[ASSIGNED TASK] Work through the entries below line by line and give the number of lines with the string "agent", nothing else.

[AVAILABLE DATA]

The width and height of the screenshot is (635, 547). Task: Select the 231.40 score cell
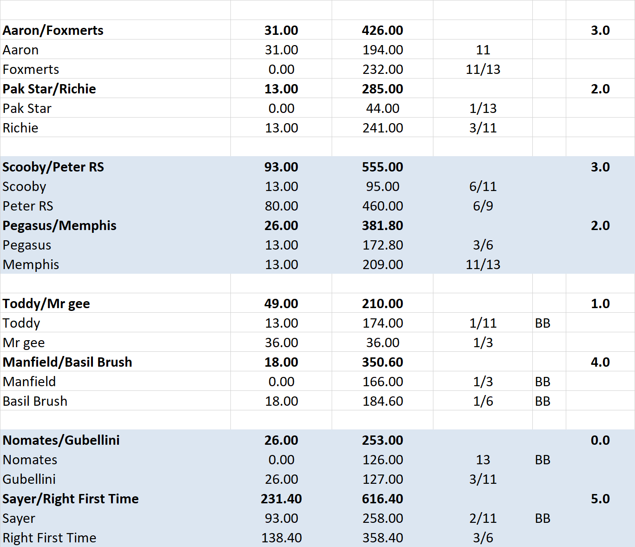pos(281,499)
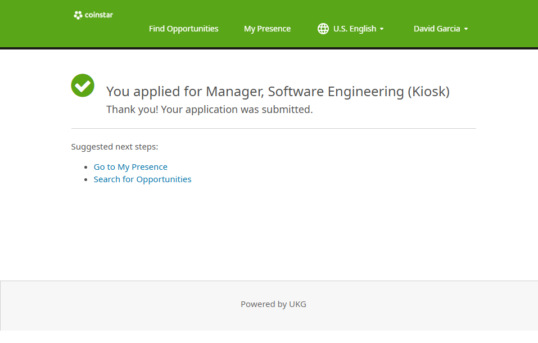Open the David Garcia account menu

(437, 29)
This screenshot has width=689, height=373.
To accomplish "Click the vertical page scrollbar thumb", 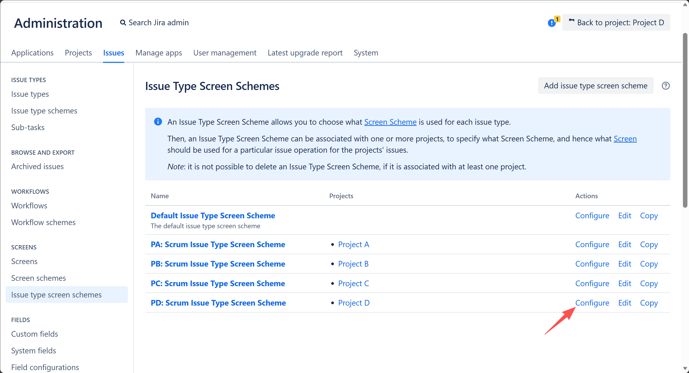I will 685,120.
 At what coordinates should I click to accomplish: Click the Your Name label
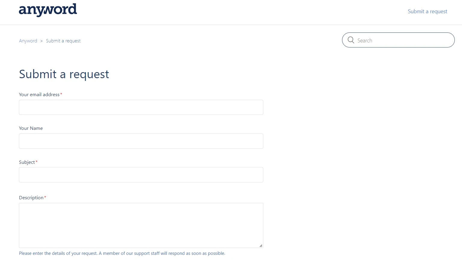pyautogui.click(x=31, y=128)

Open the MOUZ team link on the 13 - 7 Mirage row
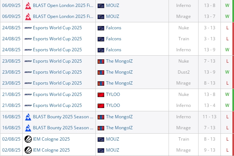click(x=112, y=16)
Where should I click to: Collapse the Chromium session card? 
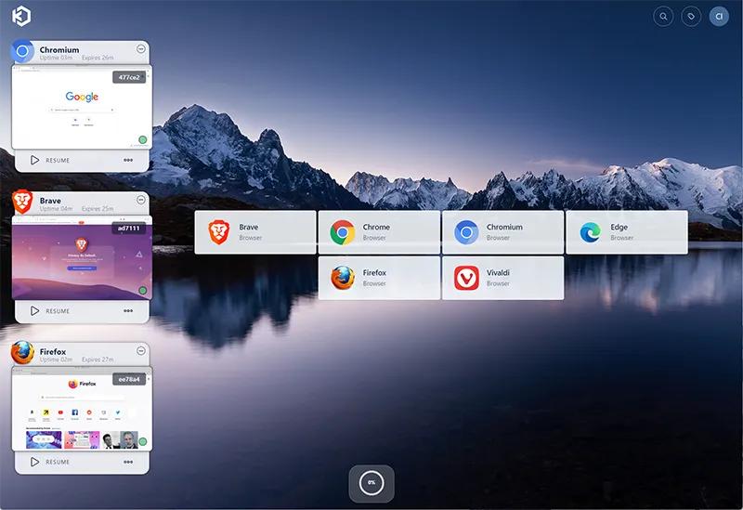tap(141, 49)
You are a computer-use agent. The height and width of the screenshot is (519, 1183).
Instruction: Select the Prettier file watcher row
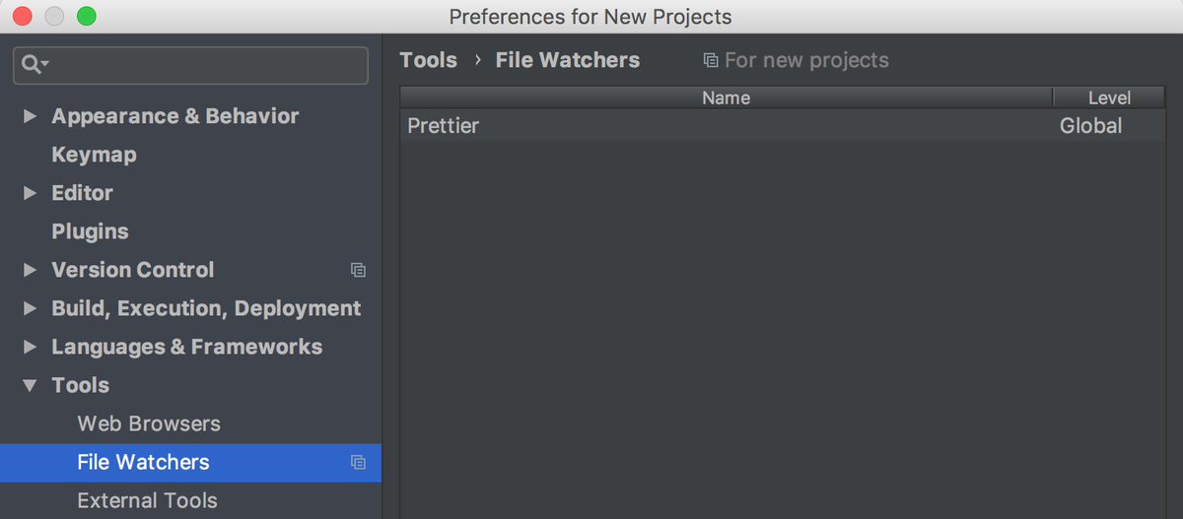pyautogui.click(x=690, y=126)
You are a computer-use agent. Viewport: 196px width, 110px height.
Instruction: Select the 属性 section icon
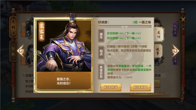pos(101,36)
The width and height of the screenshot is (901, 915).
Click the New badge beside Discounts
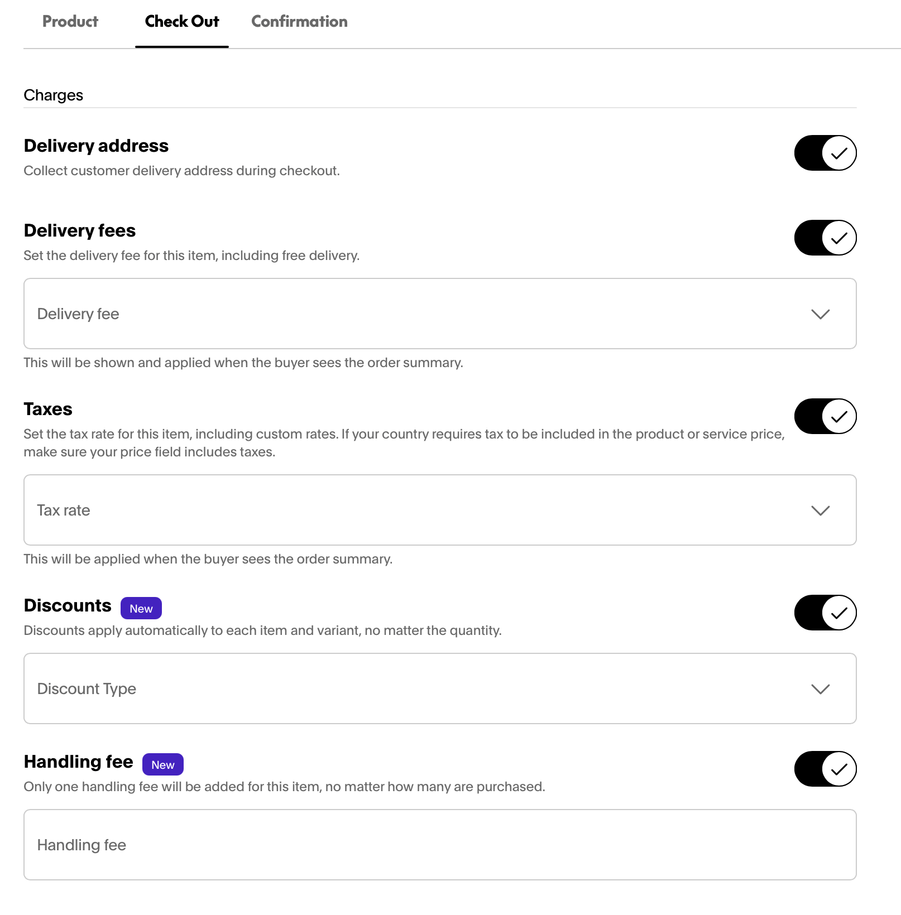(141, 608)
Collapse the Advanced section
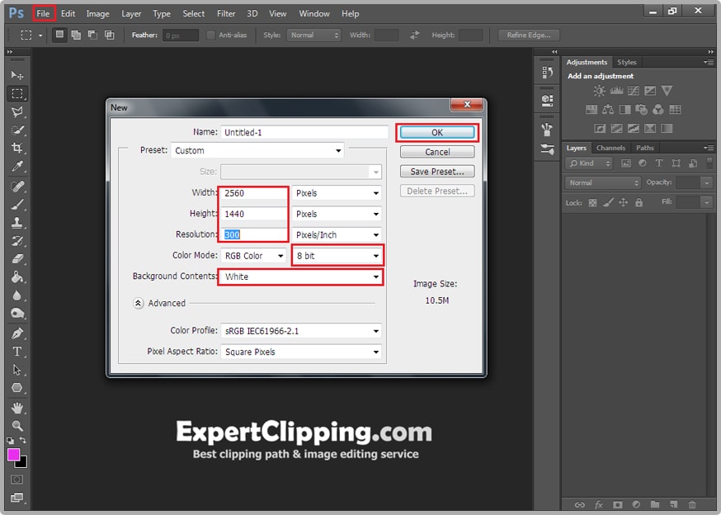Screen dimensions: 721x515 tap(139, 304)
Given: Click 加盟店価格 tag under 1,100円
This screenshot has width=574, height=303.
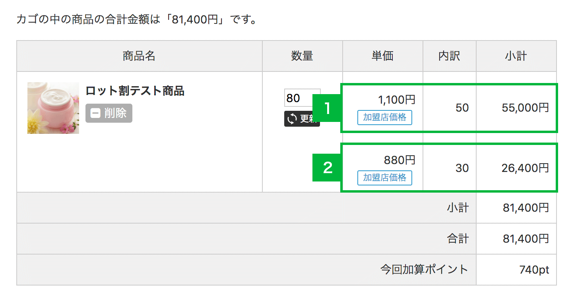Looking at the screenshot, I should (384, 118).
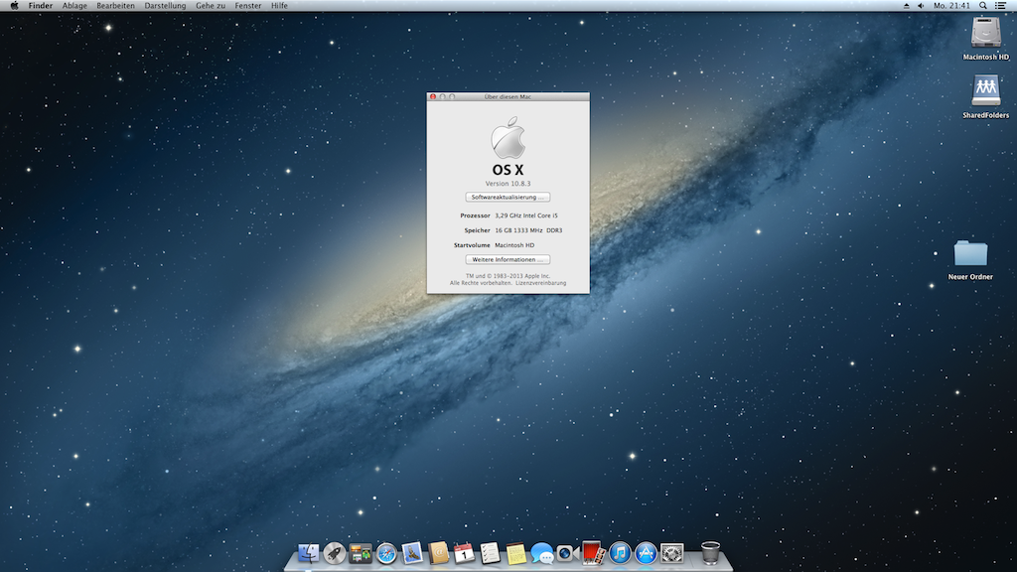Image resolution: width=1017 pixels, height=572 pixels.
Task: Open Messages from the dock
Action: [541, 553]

...

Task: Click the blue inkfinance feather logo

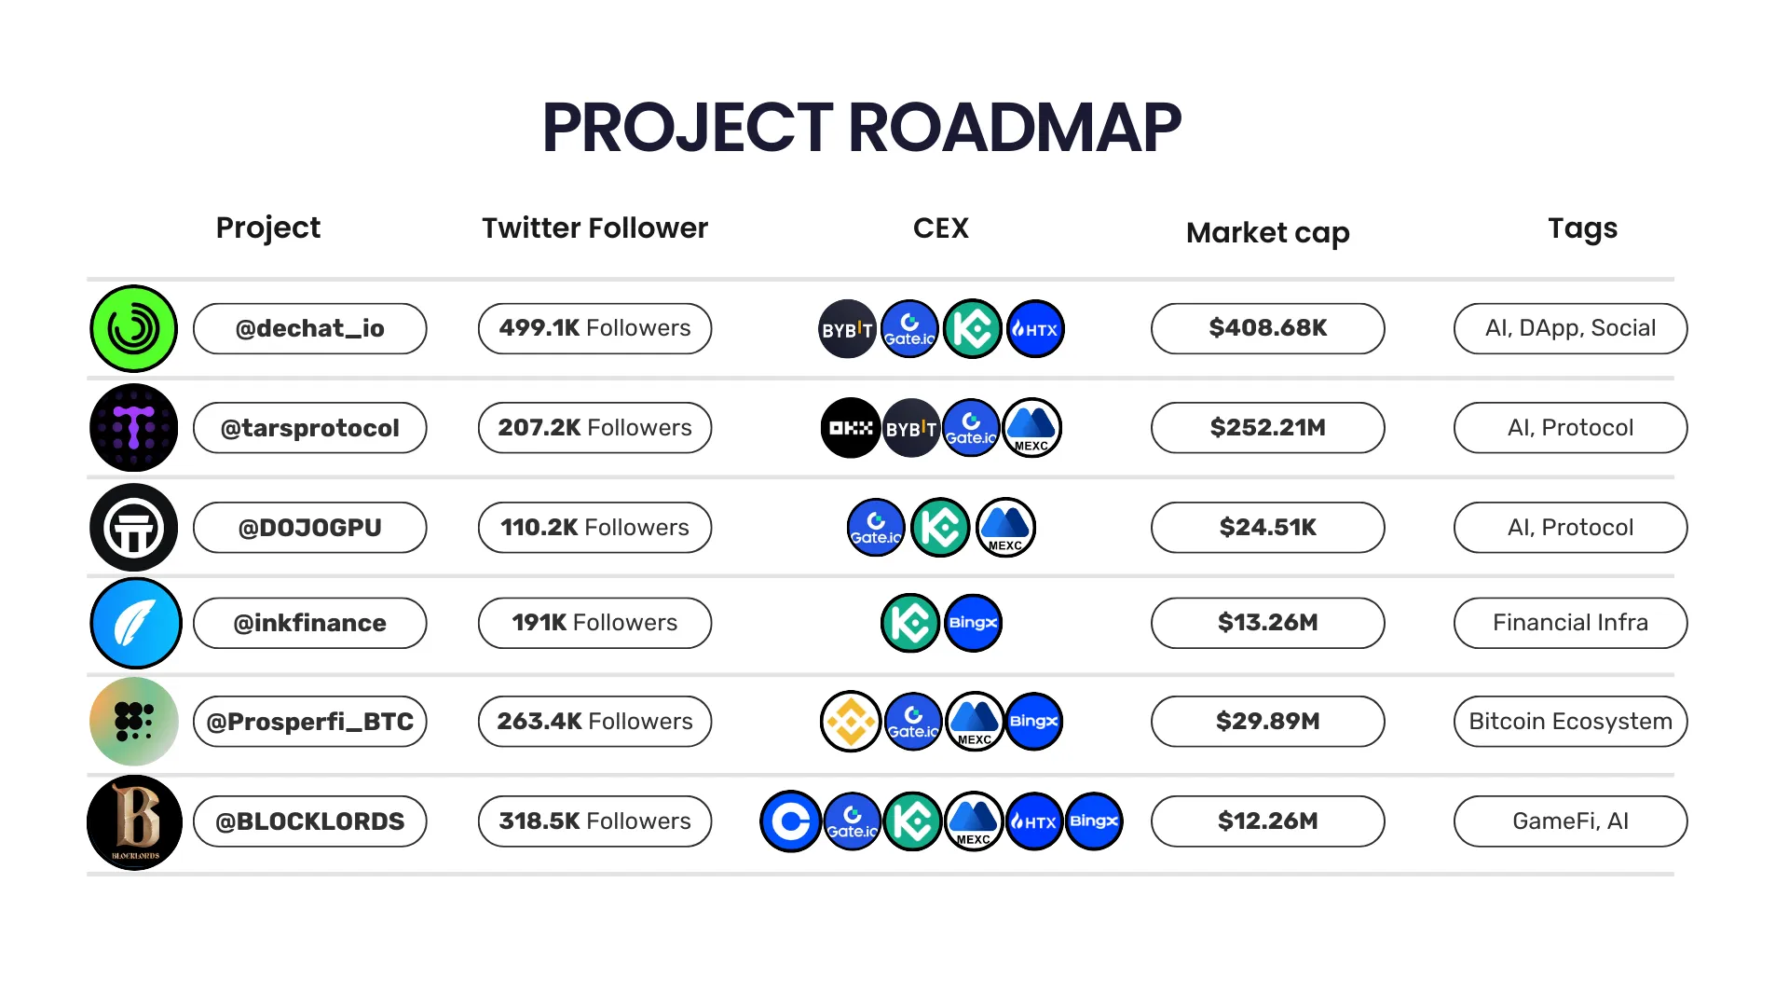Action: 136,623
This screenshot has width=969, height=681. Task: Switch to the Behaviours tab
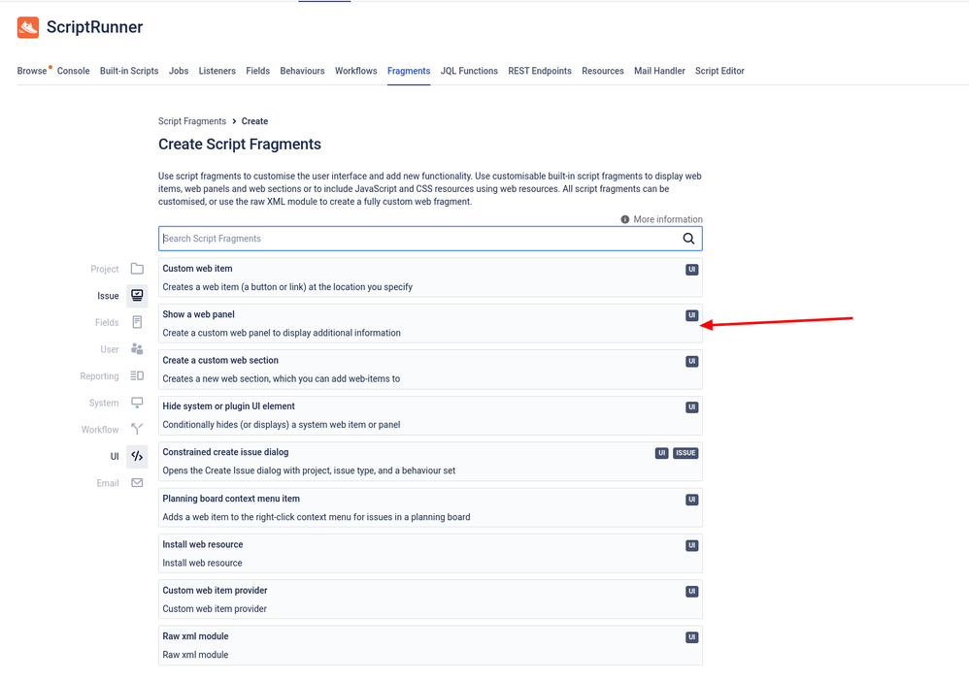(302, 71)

[WRITTEN RESPONSE] 2